Executive Office of Immigration Review, BIA Appeals by party (DHS or immigrant) and detained status, released to Stevens by Office of Public and Legislative Affairs, March, 2009.
The
BIA issues decisions that are signed by BIA "judges," i.e., attorney
adjudicators
employed by the EOIR. The fact that BIA decision are signed,
typically
by one to three BIA adjudicators, suggests that these are the
individuals who evaluated the merits of the appeals submitted by either
the respondent or the DHS attorneys. In fact, drafts of these
decisions are initiated and written in their entirety by
panels of EOIR attorneys, and then sent to the BIA "judges" on bond
paper without any
input from the folks whose imprimatur suggests they initiated the legal
reasoning the decisions contain.

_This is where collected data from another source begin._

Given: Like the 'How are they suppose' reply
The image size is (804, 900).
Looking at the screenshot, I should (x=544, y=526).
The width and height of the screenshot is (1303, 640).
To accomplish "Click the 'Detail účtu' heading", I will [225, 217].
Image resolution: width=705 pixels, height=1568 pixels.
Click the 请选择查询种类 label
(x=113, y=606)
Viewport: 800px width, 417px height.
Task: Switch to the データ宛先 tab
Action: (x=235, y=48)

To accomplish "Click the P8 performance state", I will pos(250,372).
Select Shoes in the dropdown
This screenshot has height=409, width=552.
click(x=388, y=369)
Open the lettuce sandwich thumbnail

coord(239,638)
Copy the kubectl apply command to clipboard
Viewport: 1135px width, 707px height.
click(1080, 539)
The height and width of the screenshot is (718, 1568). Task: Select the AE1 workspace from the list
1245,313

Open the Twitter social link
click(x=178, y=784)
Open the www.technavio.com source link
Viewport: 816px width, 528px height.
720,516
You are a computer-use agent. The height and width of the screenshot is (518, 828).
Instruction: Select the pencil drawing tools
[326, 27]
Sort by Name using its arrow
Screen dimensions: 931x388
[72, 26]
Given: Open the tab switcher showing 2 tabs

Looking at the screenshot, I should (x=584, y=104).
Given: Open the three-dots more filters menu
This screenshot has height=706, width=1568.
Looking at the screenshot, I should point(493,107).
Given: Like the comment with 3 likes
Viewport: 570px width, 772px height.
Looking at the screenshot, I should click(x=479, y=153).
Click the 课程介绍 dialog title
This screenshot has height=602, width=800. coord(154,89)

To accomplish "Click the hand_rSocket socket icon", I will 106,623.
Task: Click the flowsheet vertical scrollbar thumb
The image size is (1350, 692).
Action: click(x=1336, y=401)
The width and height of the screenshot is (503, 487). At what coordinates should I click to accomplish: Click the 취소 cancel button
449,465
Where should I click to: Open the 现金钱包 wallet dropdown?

Both the attorneys on the BIA panels
and the
adjudicators are evaluated on the basis of their productivity; thus the
adjudicators face resistance if they request too many changes or
disagree with the panel conclusions.
For partial analysis and description of panels, please see the October 20, 2010 post on States Without Nations.
Kudos
to the EOIR for releasing additional information about the BIA appeal procedures on its own website, also in April, 2011!
Since the fall, 2010 the EOIR website has been releasing much
more
information than it has in the past, although it still needs
work. Why not provide the public the names and bios of the
BIA
judges?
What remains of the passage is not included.